All PSCs will form teratomas, a type of germ cell tumor characterized by the presence of multiple cell types.⁹ The formation of a teratoma is considered definitive proof of pluripotency and is used to confirm the successful reprogramming of somatic cells to iPSCs.^10,11 Conversely, following directed differentiation, the differentiated cell type or tissues derived from PSCs will not form a teratoma as it is no longer pluripotent. Differentiation of PSCs often results in mixed populations of cells requiring further purification or selection of the desired cell type.¹² Purity of the differentiated cells seldom reaches 100%, and the potential for residual PSCs in a population of PSC derived differentiated cells must be taken into account. This is especially important in manufacturing for cell-based therapies, as residual PSCs could form teratomas following transplantation.¹³ Several labs have shown that in vivo teratoma formation requires as few as 100 iPSCs.^13–15 To address the issue of iPSC manufacturing residuals, it is necessary to develop rapid, highly sensitive assays for detection of undifferentiated PSCs in the DP.^8,12 Kuroda et al.,¹⁶ compared the use of tumorigenicity assays, flow cytometry, and qPCR to detect tumorigenic or undifferentiated iPSCs in a population of iPSC-derived retinal pigment epithelial (RPE) cells. Tumorigenicity assays, while a direct measure of tumor forming potential require months to perform and are thus too slow for use in release testing of a cell-based DP. Flow cytometry was complicated by issues regarding gating parameters and continued expression of cell surface carbohydrate epitopes such as SSEA and Tra-1–60 or Tra-1–80. On the other hand, qPCR was deemed superior due to short assay time (1 day) and high sensitivity. For LIN28A, the qPCR assay described was reported to have a limit of detection (LOD) of 1 in 50,000 cells.¹⁶

Our laboratory is developing an allogeneic cell therapy for AMD.^17–20 This therapy involves replacement of diseased RPE cells with iPSC-derived RPE cells.
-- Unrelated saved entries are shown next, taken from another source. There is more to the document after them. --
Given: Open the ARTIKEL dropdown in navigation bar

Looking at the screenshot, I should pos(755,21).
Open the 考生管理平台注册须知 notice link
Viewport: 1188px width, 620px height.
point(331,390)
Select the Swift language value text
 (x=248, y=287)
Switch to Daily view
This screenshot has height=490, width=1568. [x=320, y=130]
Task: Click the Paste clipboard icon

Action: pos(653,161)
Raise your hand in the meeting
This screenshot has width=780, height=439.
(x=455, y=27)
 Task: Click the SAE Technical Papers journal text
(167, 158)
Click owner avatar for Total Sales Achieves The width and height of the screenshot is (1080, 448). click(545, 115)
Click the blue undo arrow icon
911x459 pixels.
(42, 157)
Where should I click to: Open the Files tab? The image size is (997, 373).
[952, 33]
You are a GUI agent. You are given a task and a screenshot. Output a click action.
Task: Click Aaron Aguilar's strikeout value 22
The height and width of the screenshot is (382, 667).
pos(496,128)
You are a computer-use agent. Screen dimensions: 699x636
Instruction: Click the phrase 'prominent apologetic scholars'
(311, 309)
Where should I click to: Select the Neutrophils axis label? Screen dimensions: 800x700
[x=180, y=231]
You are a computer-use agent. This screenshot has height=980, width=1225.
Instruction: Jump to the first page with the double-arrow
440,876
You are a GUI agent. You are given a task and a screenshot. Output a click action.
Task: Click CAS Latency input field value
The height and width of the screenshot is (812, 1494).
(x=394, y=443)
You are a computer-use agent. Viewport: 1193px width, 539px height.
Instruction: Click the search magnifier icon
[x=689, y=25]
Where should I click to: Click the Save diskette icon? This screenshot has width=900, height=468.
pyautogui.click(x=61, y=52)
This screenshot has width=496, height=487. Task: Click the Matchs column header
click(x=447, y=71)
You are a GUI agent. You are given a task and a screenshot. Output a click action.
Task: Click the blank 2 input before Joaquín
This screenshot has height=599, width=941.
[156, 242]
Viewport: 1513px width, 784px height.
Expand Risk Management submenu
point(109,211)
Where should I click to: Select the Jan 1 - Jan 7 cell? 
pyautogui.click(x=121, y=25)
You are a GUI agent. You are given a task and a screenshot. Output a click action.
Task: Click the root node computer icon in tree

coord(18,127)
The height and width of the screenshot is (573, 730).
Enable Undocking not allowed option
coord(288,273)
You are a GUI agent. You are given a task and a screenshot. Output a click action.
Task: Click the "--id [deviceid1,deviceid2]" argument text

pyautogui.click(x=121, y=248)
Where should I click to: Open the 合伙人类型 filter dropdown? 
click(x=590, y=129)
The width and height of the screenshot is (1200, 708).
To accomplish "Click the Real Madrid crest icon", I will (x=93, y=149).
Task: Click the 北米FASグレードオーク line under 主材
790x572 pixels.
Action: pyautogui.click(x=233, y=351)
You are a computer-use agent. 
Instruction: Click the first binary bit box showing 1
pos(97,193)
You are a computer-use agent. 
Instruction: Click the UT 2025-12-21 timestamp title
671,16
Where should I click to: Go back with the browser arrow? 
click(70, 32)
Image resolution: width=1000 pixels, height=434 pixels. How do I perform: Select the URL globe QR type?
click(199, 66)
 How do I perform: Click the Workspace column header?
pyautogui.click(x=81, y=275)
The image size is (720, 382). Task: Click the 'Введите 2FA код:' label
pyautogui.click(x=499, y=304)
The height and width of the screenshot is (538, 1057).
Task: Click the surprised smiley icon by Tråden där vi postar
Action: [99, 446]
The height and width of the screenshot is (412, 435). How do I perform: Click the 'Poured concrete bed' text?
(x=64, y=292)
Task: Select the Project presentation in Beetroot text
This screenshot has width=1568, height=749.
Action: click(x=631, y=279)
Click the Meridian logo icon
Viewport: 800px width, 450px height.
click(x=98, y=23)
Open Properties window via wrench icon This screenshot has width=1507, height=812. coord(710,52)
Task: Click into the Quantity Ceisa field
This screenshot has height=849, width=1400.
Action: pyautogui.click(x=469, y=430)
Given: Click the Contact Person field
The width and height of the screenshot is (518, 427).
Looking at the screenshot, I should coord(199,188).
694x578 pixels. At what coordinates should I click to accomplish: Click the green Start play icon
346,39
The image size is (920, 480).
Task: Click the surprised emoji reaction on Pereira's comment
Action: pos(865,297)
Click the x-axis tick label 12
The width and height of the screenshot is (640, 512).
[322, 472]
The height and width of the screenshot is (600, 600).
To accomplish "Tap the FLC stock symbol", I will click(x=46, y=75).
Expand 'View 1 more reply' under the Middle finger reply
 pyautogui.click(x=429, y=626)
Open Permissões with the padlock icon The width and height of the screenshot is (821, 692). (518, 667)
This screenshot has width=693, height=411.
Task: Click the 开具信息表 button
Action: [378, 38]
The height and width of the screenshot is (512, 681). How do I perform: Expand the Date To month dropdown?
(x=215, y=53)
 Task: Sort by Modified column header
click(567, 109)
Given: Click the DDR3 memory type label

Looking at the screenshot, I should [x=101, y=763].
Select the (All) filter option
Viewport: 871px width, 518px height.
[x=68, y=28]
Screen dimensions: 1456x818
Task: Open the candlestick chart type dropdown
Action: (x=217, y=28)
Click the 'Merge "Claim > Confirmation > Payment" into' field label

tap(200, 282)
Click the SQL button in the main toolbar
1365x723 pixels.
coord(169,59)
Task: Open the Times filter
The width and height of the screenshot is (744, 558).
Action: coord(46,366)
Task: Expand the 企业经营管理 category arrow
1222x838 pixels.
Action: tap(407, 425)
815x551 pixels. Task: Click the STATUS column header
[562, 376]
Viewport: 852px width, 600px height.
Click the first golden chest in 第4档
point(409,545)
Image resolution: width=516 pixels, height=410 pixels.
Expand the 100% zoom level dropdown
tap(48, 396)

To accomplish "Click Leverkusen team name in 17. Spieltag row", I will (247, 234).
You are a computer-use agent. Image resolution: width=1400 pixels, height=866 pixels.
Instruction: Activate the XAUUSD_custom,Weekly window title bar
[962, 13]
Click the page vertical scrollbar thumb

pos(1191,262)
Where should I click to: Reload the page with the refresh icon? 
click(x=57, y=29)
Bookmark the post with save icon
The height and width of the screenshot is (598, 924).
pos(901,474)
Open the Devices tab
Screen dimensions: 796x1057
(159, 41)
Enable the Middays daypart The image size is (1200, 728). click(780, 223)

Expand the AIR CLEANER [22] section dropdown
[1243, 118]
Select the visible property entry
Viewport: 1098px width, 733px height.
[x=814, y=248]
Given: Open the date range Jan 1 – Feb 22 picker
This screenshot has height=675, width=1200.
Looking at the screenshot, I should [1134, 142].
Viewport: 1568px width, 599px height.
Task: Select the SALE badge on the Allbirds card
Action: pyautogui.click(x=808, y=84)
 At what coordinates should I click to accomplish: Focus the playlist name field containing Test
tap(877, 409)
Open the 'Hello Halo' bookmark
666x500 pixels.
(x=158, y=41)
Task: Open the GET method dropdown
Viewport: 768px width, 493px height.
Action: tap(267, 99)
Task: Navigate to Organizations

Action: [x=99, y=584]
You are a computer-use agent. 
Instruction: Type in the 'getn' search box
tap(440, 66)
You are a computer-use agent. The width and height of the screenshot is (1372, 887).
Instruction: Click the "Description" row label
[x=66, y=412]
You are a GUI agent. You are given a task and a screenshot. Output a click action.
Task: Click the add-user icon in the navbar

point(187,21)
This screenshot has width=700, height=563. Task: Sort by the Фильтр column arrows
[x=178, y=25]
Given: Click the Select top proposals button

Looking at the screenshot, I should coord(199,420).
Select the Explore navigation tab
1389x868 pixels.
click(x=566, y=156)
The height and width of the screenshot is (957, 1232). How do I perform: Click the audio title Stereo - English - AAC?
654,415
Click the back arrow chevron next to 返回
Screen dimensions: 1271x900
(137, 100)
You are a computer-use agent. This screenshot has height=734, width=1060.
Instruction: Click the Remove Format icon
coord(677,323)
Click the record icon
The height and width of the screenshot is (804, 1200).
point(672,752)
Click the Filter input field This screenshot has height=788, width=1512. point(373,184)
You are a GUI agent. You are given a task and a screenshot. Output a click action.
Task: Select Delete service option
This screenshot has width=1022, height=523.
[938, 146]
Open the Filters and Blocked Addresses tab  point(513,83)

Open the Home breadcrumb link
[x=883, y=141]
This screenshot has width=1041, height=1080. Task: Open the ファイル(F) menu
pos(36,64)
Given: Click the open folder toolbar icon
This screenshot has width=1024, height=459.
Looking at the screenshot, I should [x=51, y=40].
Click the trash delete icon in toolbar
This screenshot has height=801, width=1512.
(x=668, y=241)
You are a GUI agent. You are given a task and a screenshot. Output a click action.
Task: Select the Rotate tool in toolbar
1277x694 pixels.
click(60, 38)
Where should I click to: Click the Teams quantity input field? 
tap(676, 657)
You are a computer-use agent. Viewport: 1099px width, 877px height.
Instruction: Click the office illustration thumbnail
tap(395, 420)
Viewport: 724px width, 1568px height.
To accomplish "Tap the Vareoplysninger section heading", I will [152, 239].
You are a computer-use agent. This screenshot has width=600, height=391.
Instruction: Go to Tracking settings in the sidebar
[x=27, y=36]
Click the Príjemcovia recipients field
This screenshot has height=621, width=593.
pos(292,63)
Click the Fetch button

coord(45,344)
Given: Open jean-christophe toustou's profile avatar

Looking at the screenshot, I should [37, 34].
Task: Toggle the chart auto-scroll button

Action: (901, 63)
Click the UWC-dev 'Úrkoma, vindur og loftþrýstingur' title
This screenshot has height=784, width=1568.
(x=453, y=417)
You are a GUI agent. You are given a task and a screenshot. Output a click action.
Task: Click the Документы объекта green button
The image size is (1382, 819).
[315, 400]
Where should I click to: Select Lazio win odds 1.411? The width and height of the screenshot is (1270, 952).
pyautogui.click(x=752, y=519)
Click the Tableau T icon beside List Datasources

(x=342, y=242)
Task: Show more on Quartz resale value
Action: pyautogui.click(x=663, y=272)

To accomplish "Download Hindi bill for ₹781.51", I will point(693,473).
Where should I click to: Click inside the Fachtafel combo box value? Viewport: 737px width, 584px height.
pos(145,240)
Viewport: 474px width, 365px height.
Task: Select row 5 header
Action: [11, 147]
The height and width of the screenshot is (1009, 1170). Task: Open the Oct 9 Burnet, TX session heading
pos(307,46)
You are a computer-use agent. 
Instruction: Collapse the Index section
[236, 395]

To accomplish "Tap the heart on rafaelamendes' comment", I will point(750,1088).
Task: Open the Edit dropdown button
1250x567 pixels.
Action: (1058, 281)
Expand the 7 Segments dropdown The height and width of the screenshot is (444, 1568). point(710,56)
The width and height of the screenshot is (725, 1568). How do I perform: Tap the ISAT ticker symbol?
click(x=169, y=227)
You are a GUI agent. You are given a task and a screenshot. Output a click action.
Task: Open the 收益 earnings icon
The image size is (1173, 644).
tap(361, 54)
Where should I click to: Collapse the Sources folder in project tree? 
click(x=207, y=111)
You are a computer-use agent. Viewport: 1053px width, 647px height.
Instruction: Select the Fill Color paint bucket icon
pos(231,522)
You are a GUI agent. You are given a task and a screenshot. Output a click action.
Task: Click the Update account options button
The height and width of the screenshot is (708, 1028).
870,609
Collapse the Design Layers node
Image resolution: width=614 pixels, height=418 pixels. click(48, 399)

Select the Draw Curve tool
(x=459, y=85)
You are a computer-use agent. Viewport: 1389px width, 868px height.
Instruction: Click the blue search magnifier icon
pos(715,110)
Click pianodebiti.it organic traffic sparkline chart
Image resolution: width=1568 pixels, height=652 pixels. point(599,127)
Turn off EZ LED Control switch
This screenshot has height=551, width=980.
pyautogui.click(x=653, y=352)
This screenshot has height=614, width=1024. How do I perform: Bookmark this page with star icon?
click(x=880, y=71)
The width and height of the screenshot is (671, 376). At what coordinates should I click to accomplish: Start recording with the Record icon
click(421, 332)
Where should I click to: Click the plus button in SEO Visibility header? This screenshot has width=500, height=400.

Our manufacturing process results in RPE with a purity of >99% based on flow cytometry analysis of CRALBP expression. In our initial manufacturing strategy, we proposed to use the qPCR-based assay proposed by Kuroda et al.,¹⁶ to identify residual iPSCs in the DP. However, based on feedback from the FDA it was suggested that assay of LIN28A alone would be insufficient for this purpose and that incorporation of multiple markers would be desirable. In the present study, we sought to identify additional pluripotency markers that could be used together with LIN28A to assay for iPSC impurities using qPCR. Our choice of qPCR was based on the sensitivity of the assay. To do this, we examined differences in pluripotency gene expression between iPSCs and RPE derived from them using RNA sequencing (RNA Seq). We found that all pluripotency markers examined were downregulated to varying degrees in iPSC-derived RPE. However, significant variable expression of NANOG, POU5F1, and LIN28B related pseudogenes or lncRNAs was also observed. Only LIN28A and ZSCAN10 were expressed at high levels in iPSCs, were nearly undetectable in iPSC-RPE, and did not exhibit expression of pseudogenes or lncRNAs in RPE that could confound results of qPCR-based assays. We then examined LIN28A and ZSCAN10 as markers for residual iPSCs in an iPSC-RPE population and determined the LOD for a qPCR-based assay. These data suggest that the combination of LIN28A and ZSCAN10 is a rapid and effective assay to identify the maximum percentage of residual iPSC contamination in iPSC-derived RPE, and possibly other cell types manufactured from iPSCs.

Materials & Methods

iPSCs

IMR90 clone 4 (IMR90) was obtained from WiCell (Madison WI).²¹ iPSC lines 006-BIOTR-0001 clone 1; 011-BIOTR-0008 clones 8, 9, & 11; 011-BIOTR-0001 clones 138, 147, & 150; 011-BIOTR-0002 clones 201, 214, 221, & 223; and 011-BIOTR-0003 clones 15, 17, 19, 226, & 243, have been previously described,^20,22,23 and were obtained through the Mayo Clinic BioTrust. The iPSC donor lines 300-BIOTR-0020 clones 1, 7, & 12 (20/1, 20/7, 20/12) and 300-BIOTR-0022 clones 1, 6, & 7 (20/1, 20/6, 20/7) were generated under cGMPs from dermal fibroblasts isolated from a skin biopsy obtained with IRB approval under informed consent from eligible 24-year-old Asian female (300-BIOTR-0020) and 25-year-old Caucasian female (300-BIOTR-0022) donors respectively. For these 2 iPSC lines, fibroblasts were expanded for 2 passages prior to cryopreservation. Following thaw, fibroblasts were reprogrammed using the Cytotune 2.1 kit (ThermoFIsher) with modifications to the manufacturers protocol. Differentiation of iPSCs to RPE was performed as previously described.^22,23

Immunofluorescence

Immunofluorescence was performed as described previously^22,23 on RPE grown on fibrin hydrogels for >30 days. Cells were embedded in paraffin and cut in 5 µm sections. Following deparaffinization and hydration, sections were subject to heat and pressure mediated antigen retrieval as described previously²⁴ and stained for BEST1 using rabbit, polyclonal antibody Pab125,²⁴ CD147 using mouse monoclonal antibody Tra-1–85 (R&D Systems), or CRALBP using mouse monoclonal antibody B2 (Novus). Immunofluorescence and transmitted light images were obtained on a Nikon E600 microscope (Nikon Instruments, Melville, New York, USA) using a CCD camera and Nikon Elements Software.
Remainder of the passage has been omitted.